[[ EXTRACTED MATERIAL, beginning ]]

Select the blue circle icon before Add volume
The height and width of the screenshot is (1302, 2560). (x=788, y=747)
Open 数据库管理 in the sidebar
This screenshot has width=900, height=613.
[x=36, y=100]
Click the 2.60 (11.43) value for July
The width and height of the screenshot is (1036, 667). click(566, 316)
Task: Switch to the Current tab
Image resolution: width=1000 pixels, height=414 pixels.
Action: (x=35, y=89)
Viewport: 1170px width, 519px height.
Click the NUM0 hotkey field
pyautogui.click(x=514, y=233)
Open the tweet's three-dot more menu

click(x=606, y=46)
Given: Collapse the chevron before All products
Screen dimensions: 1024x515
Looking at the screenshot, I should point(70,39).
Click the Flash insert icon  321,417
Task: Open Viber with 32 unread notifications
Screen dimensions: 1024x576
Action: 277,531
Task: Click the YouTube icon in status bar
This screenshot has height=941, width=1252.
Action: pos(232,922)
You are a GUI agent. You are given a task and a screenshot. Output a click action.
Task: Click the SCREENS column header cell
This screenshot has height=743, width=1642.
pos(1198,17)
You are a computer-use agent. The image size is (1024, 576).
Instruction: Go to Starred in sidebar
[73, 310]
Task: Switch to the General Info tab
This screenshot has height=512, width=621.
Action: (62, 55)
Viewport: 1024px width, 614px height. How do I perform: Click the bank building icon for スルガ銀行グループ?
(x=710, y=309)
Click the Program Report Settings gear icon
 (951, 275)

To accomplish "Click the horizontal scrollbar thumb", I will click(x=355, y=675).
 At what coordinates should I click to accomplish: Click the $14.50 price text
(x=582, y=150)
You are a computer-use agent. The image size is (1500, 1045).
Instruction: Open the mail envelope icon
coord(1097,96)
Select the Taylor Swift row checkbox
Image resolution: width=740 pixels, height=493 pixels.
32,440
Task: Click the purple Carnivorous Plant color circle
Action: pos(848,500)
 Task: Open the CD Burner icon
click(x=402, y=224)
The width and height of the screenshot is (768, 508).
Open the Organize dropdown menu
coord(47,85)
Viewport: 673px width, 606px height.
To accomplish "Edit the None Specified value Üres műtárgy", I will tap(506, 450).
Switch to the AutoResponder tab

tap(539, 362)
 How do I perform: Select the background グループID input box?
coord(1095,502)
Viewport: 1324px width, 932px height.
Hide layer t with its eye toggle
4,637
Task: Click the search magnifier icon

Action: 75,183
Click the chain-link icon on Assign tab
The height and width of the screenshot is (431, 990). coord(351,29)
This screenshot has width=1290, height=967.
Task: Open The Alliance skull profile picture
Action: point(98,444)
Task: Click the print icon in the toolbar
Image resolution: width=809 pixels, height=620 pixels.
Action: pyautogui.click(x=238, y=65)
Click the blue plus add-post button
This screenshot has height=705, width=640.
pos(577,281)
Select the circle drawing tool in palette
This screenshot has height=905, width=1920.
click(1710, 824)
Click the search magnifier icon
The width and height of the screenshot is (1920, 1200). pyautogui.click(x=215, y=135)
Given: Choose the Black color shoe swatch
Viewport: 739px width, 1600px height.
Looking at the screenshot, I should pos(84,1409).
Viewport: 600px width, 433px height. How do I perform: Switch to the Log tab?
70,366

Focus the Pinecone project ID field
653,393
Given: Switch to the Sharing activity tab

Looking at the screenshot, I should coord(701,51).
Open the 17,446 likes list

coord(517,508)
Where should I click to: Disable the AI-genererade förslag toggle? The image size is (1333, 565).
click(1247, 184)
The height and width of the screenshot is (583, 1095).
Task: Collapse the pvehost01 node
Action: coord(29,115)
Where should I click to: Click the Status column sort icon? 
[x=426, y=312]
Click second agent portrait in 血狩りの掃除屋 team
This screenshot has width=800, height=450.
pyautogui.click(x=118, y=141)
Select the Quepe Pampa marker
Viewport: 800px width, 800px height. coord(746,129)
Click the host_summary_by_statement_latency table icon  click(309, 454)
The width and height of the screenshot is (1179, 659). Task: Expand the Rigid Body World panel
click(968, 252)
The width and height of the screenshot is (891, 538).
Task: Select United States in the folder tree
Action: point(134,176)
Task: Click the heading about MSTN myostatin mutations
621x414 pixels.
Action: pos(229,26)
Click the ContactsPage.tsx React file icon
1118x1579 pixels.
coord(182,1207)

[[ EXTRACTED MATERIAL, end ]]

● TASK TO COMPLETE: Wherever "computer" turns up in the records, copy the whole line.

● RESPONSE:
You are a computer-use agent. The image size is (1024, 576).
You are a computer-use agent. The image size is (1500, 1045).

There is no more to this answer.